**What the task requires**: Reproduce the material below word for word, line by line.

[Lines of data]
____
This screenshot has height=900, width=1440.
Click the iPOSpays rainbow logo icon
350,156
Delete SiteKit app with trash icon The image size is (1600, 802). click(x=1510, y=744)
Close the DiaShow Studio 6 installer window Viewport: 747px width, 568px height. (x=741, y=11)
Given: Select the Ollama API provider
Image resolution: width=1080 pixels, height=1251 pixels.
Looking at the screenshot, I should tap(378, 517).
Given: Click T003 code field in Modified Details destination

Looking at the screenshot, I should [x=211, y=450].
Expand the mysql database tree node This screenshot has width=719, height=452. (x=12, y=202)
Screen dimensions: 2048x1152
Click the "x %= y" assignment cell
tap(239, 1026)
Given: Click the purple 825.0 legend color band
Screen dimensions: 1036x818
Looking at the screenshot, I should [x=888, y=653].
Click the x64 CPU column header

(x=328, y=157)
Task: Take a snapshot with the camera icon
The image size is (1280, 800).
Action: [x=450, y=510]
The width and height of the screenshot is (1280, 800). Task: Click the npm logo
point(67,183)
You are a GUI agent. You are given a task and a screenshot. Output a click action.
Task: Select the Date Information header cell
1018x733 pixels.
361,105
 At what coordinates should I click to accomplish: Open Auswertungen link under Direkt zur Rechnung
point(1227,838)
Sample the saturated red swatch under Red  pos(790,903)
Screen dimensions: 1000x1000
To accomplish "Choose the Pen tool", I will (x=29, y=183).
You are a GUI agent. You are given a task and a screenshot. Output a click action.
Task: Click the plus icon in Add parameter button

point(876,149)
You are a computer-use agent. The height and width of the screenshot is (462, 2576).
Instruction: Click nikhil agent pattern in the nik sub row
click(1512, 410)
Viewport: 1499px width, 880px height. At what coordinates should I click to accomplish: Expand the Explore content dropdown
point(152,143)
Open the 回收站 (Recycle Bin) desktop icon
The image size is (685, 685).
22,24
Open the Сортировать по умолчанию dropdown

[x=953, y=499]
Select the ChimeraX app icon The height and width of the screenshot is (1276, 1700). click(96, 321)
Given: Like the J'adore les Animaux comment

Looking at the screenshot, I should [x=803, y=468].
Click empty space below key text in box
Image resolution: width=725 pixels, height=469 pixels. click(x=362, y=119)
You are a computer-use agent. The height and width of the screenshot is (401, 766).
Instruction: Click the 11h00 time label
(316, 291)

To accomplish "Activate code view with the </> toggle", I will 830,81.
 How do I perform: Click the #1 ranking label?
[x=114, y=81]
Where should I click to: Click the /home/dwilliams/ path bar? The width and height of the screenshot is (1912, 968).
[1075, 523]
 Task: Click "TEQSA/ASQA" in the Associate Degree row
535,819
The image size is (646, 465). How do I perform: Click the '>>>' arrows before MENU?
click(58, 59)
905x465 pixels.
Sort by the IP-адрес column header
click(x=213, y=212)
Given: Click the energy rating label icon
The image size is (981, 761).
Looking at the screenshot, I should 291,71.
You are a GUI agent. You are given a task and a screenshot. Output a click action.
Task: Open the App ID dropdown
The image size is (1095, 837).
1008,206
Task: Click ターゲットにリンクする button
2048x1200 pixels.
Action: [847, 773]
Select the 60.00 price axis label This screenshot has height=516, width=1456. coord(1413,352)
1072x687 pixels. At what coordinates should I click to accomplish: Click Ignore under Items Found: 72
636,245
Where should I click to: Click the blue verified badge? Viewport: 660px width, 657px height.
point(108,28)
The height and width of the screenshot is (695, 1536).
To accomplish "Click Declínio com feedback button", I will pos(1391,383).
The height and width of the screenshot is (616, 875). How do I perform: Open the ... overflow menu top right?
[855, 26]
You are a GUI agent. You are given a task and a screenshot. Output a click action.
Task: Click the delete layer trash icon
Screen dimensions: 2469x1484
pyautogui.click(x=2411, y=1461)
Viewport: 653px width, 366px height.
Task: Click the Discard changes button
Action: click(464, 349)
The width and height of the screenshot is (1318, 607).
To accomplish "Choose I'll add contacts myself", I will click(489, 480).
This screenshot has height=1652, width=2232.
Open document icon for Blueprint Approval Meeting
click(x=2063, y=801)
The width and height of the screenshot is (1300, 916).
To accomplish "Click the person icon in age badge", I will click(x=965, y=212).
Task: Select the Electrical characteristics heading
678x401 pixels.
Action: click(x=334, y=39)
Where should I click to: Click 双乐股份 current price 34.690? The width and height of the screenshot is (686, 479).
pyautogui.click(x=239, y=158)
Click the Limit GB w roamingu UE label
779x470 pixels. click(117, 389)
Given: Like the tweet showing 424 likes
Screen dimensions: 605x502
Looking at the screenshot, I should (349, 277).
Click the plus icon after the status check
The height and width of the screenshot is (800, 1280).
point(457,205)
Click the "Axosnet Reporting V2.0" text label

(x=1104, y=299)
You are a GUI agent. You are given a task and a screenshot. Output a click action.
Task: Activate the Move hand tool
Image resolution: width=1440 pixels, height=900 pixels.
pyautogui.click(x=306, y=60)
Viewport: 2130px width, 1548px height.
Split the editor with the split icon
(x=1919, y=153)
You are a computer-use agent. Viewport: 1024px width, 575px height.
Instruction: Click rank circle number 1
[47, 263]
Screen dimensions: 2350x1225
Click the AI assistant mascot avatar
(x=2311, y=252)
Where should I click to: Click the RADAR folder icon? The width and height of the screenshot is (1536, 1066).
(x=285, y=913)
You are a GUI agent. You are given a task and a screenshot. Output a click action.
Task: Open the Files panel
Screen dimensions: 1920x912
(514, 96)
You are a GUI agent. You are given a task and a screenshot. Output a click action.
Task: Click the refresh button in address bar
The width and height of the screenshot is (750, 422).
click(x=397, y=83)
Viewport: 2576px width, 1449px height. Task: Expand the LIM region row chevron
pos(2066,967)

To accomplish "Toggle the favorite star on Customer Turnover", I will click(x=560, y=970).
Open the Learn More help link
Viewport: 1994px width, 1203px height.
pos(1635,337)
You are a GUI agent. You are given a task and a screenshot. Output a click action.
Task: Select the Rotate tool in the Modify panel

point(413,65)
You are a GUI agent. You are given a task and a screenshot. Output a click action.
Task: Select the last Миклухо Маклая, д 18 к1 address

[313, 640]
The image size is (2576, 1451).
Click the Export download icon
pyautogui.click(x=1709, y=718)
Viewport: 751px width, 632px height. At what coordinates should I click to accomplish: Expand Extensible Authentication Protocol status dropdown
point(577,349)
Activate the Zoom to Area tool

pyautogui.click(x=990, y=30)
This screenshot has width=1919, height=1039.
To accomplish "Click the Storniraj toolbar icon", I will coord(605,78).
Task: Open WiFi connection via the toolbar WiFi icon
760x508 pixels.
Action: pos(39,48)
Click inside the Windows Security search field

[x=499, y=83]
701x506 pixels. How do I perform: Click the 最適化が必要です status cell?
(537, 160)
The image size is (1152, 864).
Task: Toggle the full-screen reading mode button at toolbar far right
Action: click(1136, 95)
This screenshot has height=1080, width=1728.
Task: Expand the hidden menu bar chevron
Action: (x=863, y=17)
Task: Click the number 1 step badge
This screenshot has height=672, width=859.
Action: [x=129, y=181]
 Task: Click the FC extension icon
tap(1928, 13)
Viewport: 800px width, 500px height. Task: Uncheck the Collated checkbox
____
**Correct output**:
This screenshot has height=900, width=1440.
Click the iPOSpays rainbow logo icon
350,156
Delete SiteKit app with trash icon The image size is (1600, 802). click(x=1510, y=744)
Close the DiaShow Studio 6 installer window Viewport: 747px width, 568px height. (x=741, y=11)
Given: Select the Ollama API provider
Image resolution: width=1080 pixels, height=1251 pixels.
Looking at the screenshot, I should tap(378, 517).
Given: Click T003 code field in Modified Details destination

Looking at the screenshot, I should [x=211, y=450].
Expand the mysql database tree node This screenshot has width=719, height=452. (x=12, y=202)
Screen dimensions: 2048x1152
Click the "x %= y" assignment cell
tap(239, 1026)
Given: Click the purple 825.0 legend color band
Screen dimensions: 1036x818
Looking at the screenshot, I should [x=888, y=653].
Click the x64 CPU column header

(x=328, y=157)
Task: Take a snapshot with the camera icon
The image size is (1280, 800).
Action: [x=450, y=510]
The width and height of the screenshot is (1280, 800). Task: Click the npm logo
point(67,183)
You are a GUI agent. You are given a task and a screenshot. Output a click action.
Task: Select the Date Information header cell
1018x733 pixels.
361,105
 At what coordinates should I click to accomplish: Open Auswertungen link under Direkt zur Rechnung
point(1227,838)
Sample the saturated red swatch under Red  pos(790,903)
Screen dimensions: 1000x1000
To accomplish "Choose the Pen tool", I will (x=29, y=183).
You are a GUI agent. You are given a task and a screenshot. Output a click action.
Task: Click the plus icon in Add parameter button

point(876,149)
You are a computer-use agent. The height and width of the screenshot is (462, 2576).
Instruction: Click nikhil agent pattern in the nik sub row
click(1512, 410)
Viewport: 1499px width, 880px height. At what coordinates should I click to accomplish: Expand the Explore content dropdown
point(152,143)
Open the 回收站 (Recycle Bin) desktop icon
The image size is (685, 685).
22,24
Open the Сортировать по умолчанию dropdown

[x=953, y=499]
Select the ChimeraX app icon The height and width of the screenshot is (1276, 1700). click(96, 321)
Given: Like the J'adore les Animaux comment

Looking at the screenshot, I should [x=803, y=468].
Click empty space below key text in box
Image resolution: width=725 pixels, height=469 pixels. click(x=362, y=119)
You are a computer-use agent. The height and width of the screenshot is (401, 766).
Instruction: Click the 11h00 time label
(316, 291)

To accomplish "Activate code view with the </> toggle", I will 830,81.
 How do I perform: Click the #1 ranking label?
[x=114, y=81]
Where should I click to: Click the /home/dwilliams/ path bar? The width and height of the screenshot is (1912, 968).
[1075, 523]
 Task: Click "TEQSA/ASQA" in the Associate Degree row
535,819
The image size is (646, 465). How do I perform: Click the '>>>' arrows before MENU?
click(58, 59)
905x465 pixels.
Sort by the IP-адрес column header
click(x=213, y=212)
Given: Click the energy rating label icon
The image size is (981, 761).
Looking at the screenshot, I should 291,71.
You are a GUI agent. You are given a task and a screenshot. Output a click action.
Task: Open the App ID dropdown
The image size is (1095, 837).
1008,206
Task: Click ターゲットにリンクする button
2048x1200 pixels.
Action: [847, 773]
Select the 60.00 price axis label This screenshot has height=516, width=1456. coord(1413,352)
1072x687 pixels. At what coordinates should I click to accomplish: Click Ignore under Items Found: 72
636,245
Where should I click to: Click the blue verified badge? Viewport: 660px width, 657px height.
point(108,28)
The height and width of the screenshot is (695, 1536).
To accomplish "Click Declínio com feedback button", I will pos(1391,383).
The height and width of the screenshot is (616, 875). How do I perform: Open the ... overflow menu top right?
[855, 26]
You are a GUI agent. You are given a task and a screenshot. Output a click action.
Task: Click the delete layer trash icon
Screen dimensions: 2469x1484
pyautogui.click(x=2411, y=1461)
Viewport: 653px width, 366px height.
Task: Click the Discard changes button
Action: click(464, 349)
The width and height of the screenshot is (1318, 607).
To accomplish "Choose I'll add contacts myself", I will click(489, 480).
This screenshot has height=1652, width=2232.
Open document icon for Blueprint Approval Meeting
click(x=2063, y=801)
The width and height of the screenshot is (1300, 916).
To accomplish "Click the person icon in age badge", I will click(x=965, y=212).
Task: Select the Electrical characteristics heading
678x401 pixels.
Action: click(x=334, y=39)
Where should I click to: Click 双乐股份 current price 34.690? The width and height of the screenshot is (686, 479).
pyautogui.click(x=239, y=158)
Click the Limit GB w roamingu UE label
779x470 pixels. click(117, 389)
Given: Like the tweet showing 424 likes
Screen dimensions: 605x502
Looking at the screenshot, I should (349, 277).
Click the plus icon after the status check
The height and width of the screenshot is (800, 1280).
point(457,205)
Click the "Axosnet Reporting V2.0" text label

(x=1104, y=299)
You are a GUI agent. You are given a task and a screenshot. Output a click action.
Task: Activate the Move hand tool
Image resolution: width=1440 pixels, height=900 pixels.
pyautogui.click(x=306, y=60)
Viewport: 2130px width, 1548px height.
Split the editor with the split icon
(x=1919, y=153)
You are a computer-use agent. Viewport: 1024px width, 575px height.
Instruction: Click rank circle number 1
[47, 263]
Screen dimensions: 2350x1225
Click the AI assistant mascot avatar
(x=2311, y=252)
Where should I click to: Click the RADAR folder icon? The width and height of the screenshot is (1536, 1066).
(x=285, y=913)
You are a GUI agent. You are given a task and a screenshot. Output a click action.
Task: Open the Files panel
Screen dimensions: 1920x912
(514, 96)
You are a GUI agent. You are given a task and a screenshot. Output a click action.
Task: Click the refresh button in address bar
The width and height of the screenshot is (750, 422).
click(x=397, y=83)
Viewport: 2576px width, 1449px height. Task: Expand the LIM region row chevron
pos(2066,967)

To accomplish "Toggle the favorite star on Customer Turnover", I will click(x=560, y=970).
Open the Learn More help link
Viewport: 1994px width, 1203px height.
pos(1635,337)
You are a GUI agent. You are given a task and a screenshot. Output a click action.
Task: Select the Rotate tool in the Modify panel

point(413,65)
You are a GUI agent. You are given a task and a screenshot. Output a click action.
Task: Select the last Миклухо Маклая, д 18 к1 address

[313, 640]
The image size is (2576, 1451).
Click the Export download icon
pyautogui.click(x=1709, y=718)
Viewport: 751px width, 632px height. At what coordinates should I click to accomplish: Expand Extensible Authentication Protocol status dropdown
point(577,349)
Activate the Zoom to Area tool

pyautogui.click(x=990, y=30)
This screenshot has width=1919, height=1039.
To accomplish "Click the Storniraj toolbar icon", I will coord(605,78).
Task: Open WiFi connection via the toolbar WiFi icon
760x508 pixels.
Action: pos(39,48)
Click inside the Windows Security search field

[x=499, y=83]
701x506 pixels. How do I perform: Click the 最適化が必要です status cell?
(537, 160)
The image size is (1152, 864).
Task: Toggle the full-screen reading mode button at toolbar far right
Action: click(1136, 95)
This screenshot has height=1080, width=1728.
Task: Expand the hidden menu bar chevron
Action: (x=863, y=17)
Task: Click the number 1 step badge
This screenshot has height=672, width=859.
Action: [x=129, y=181]
 Task: Click the FC extension icon
tap(1928, 13)
Viewport: 800px width, 500px height. Task: Uncheck the Collated checkbox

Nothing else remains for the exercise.